> [Records from a dataset]:
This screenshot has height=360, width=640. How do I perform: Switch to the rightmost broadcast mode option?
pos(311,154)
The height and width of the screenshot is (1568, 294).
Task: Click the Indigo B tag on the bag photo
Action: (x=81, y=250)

> [WORK TO COMPLETE]:
Please output the entries above, every line exactly as it reads.

> [EXERCISE RESULT]:
This screenshot has height=360, width=640. How do I perform: Switch to the rightmost broadcast mode option?
pos(311,154)
The height and width of the screenshot is (1568, 294).
Task: Click the Indigo B tag on the bag photo
Action: (x=81, y=250)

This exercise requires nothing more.